1.2 Compensation. The Bank shall pay Executive a base salary at the rate of Two Hundred Eighteen Thousand and 00/100 Dollars ($218,000.00) per year commencing on the date hereof payable on a bi-weekly basis, or at such higher rate as shall be determined from time to time by the Board. In addition to Executives base salary, Executive will also be entitled to a Twenty-Five Thousand and 00/100 Dollar ($25,000) signing bonus to be paid in the first full payroll following Executives date of hire and Executive shall be entitled to receive payments under any incentive compensation or bonus program (as in effect from time to time), which the
Bank may establish for its employees and/or senior executives, in such amounts as are provided by such programs.

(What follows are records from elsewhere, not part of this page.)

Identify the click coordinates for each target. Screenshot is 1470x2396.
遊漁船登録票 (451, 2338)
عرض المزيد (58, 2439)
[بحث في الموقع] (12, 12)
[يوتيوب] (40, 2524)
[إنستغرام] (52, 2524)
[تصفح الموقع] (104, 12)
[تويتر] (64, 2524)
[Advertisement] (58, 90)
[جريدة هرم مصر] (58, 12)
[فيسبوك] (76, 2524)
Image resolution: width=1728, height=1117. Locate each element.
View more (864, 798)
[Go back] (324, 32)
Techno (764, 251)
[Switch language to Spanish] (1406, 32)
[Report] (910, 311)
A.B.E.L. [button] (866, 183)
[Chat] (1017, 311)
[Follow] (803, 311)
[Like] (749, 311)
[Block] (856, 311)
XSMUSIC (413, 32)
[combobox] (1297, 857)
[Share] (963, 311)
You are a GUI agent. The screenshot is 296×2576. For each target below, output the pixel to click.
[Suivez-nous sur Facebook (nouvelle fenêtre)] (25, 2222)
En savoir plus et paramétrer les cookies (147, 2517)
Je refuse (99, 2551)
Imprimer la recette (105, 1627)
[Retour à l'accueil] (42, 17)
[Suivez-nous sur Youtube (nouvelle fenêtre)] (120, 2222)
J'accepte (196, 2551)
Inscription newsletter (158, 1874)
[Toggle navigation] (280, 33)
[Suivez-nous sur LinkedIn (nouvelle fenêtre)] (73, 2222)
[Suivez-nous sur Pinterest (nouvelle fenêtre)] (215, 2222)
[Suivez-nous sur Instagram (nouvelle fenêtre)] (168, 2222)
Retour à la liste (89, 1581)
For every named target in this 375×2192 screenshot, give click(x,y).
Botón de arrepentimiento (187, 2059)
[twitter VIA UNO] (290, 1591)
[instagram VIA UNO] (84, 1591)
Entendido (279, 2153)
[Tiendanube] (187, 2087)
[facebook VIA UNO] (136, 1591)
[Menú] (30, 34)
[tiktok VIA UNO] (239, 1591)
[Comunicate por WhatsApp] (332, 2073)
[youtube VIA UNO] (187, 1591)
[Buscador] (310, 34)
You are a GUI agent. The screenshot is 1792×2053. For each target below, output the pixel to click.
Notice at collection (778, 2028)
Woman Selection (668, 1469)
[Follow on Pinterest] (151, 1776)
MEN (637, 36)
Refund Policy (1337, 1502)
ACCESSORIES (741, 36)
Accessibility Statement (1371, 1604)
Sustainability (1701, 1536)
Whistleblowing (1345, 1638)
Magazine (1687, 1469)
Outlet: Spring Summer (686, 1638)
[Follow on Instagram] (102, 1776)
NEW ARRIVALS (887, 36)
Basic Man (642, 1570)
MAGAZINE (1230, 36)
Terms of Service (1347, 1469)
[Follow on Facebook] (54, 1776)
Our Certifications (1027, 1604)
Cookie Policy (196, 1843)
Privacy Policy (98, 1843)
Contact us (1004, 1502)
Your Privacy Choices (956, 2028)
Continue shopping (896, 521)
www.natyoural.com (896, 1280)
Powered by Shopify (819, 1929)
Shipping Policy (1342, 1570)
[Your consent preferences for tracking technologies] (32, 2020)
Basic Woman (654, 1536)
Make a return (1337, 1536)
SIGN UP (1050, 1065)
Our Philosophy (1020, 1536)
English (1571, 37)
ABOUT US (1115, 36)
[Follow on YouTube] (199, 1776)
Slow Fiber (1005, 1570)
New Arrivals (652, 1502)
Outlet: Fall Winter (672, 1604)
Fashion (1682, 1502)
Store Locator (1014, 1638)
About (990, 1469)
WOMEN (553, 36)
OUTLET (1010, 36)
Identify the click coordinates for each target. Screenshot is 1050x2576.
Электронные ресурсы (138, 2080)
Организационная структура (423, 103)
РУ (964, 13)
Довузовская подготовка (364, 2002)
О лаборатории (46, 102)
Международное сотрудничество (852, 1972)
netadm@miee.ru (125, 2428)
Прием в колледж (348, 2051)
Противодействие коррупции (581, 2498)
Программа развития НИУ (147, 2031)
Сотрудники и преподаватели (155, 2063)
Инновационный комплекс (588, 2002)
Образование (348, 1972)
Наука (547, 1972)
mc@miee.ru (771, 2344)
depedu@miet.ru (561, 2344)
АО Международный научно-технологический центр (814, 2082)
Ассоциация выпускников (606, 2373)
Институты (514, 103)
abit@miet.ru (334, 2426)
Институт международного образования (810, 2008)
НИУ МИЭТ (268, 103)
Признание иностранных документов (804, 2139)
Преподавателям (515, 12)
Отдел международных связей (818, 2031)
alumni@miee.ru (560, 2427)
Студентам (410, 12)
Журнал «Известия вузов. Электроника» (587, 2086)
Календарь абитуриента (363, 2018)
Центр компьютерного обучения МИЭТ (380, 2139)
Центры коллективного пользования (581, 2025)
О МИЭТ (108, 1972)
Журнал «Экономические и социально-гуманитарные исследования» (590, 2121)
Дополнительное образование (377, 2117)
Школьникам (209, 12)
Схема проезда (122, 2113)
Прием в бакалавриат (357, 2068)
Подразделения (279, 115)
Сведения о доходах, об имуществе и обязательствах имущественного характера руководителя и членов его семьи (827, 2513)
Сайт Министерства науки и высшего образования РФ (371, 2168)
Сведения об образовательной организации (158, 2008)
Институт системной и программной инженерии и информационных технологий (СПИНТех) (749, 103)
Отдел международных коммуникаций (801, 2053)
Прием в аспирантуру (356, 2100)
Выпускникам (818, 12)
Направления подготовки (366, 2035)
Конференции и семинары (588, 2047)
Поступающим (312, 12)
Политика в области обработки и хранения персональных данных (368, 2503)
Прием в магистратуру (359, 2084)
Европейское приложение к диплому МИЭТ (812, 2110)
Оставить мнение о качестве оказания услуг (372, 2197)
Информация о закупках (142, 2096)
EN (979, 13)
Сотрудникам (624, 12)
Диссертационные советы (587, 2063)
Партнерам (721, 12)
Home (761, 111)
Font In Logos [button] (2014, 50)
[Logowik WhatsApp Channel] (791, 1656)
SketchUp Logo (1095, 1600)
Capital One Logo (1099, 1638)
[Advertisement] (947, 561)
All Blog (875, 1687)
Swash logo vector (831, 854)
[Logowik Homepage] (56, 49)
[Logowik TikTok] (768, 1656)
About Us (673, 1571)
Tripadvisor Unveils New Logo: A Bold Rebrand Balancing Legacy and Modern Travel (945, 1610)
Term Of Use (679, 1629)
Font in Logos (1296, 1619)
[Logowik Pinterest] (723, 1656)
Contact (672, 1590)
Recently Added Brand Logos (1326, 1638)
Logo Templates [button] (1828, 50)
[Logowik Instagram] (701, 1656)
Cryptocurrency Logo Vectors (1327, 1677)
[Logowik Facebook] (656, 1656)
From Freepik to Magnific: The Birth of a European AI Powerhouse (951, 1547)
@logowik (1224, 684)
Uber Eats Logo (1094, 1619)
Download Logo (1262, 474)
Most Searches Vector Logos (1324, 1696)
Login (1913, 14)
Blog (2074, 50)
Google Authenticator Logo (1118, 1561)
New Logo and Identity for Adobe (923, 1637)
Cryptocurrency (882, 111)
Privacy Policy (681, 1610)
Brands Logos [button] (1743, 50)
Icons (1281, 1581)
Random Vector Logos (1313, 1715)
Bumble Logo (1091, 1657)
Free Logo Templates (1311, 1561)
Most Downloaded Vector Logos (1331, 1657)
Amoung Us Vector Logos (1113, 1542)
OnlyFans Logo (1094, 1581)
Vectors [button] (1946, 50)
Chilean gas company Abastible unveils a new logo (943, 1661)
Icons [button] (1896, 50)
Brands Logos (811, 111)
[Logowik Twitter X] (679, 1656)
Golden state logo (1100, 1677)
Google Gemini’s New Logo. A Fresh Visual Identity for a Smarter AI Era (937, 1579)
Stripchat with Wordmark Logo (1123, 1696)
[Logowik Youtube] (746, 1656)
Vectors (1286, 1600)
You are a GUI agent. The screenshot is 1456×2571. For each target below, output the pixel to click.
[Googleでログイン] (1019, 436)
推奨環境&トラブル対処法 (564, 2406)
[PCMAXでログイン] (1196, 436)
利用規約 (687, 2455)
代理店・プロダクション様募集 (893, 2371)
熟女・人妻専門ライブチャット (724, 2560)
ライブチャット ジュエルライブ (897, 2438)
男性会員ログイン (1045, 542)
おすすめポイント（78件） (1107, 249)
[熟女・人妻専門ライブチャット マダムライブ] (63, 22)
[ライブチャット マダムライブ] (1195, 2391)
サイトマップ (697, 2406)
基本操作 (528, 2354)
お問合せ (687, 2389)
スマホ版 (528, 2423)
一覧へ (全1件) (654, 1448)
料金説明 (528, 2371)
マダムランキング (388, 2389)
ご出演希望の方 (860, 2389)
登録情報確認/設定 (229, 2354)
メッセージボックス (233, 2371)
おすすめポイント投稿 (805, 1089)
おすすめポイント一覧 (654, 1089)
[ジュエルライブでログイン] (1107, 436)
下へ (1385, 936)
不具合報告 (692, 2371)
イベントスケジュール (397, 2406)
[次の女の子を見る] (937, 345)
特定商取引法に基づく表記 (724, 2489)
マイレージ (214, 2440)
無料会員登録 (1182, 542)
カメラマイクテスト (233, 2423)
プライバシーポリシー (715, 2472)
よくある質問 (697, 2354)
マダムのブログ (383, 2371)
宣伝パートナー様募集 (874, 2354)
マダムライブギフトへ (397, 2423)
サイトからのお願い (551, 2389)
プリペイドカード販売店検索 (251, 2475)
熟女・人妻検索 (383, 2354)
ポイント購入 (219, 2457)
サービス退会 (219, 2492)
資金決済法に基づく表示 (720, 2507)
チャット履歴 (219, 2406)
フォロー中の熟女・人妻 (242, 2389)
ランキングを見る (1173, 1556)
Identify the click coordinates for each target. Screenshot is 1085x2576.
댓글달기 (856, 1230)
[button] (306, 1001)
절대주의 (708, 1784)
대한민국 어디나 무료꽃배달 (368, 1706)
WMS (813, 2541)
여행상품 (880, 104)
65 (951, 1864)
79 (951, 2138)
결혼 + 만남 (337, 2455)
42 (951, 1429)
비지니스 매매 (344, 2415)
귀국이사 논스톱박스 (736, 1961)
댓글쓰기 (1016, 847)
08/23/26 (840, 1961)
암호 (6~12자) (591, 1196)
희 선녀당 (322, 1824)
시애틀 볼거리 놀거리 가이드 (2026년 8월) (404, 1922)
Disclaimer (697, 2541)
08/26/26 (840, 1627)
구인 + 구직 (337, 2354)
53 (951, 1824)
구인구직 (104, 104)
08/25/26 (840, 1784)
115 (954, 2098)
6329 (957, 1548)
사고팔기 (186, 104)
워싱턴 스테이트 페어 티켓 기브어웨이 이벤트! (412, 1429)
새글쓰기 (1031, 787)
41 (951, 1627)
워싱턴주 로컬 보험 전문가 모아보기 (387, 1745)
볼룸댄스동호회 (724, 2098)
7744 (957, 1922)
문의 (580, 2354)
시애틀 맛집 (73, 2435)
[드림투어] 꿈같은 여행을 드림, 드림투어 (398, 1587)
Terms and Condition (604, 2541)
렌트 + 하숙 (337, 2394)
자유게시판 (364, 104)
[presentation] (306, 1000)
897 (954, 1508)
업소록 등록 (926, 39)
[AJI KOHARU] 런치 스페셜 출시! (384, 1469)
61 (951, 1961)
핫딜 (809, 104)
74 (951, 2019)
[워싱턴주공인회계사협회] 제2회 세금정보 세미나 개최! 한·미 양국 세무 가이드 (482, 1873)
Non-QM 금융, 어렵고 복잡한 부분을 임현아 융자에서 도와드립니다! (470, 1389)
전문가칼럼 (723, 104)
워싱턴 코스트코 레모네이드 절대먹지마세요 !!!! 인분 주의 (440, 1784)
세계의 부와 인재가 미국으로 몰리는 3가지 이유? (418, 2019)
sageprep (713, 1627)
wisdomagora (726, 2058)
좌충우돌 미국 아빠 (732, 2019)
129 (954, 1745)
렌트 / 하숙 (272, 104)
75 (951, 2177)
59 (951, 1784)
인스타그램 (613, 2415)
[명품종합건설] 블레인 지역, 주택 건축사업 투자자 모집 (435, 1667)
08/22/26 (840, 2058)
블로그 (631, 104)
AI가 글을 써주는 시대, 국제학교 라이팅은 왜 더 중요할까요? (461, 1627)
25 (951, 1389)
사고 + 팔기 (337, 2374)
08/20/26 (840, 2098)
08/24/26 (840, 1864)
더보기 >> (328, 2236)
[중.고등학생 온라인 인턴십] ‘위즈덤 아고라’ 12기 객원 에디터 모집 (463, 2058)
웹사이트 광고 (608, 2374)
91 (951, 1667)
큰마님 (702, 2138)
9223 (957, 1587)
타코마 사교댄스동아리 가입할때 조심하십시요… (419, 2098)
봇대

1.3 Employee Benefits. As a full-time employee of the Bank, Executive shall be eligible to participate in any and all employee benefit plans generally available to full-time employees of the Bank, including non-contributory plans and, at Executives option, contributory plans.
1.4 Certain Specified Employee Benefits.
(a) Grant of Stock Options. Executive shall receive stock options to purchase shares of the Companys common stock in such number, at an exercise price and on such other terms as may be approved by the Compensation Committee of the Company Board, in its sole discretion. Any such options will become exercisable on a schedule no less favorable than the following: 25% on the grant date and an additional 25% on each of the first through third anniversaries of the grant date, with such vesting to accelerate on a Change in Control (as defined in Section 3.2).
(b) Supplemental Executive Retirement Plan. Subject to Executives insurability, Executive shall be entitled to receive an annual benefit of Fifty Thousand and 00/100 Dollars ($50,000) under the Banks Supplemental Executive Retirement Plan which benefit will vest at the rate of 20% per year commencing on the fifth anniversary of the Commencement Date (as defined in Section 1.9 hereof).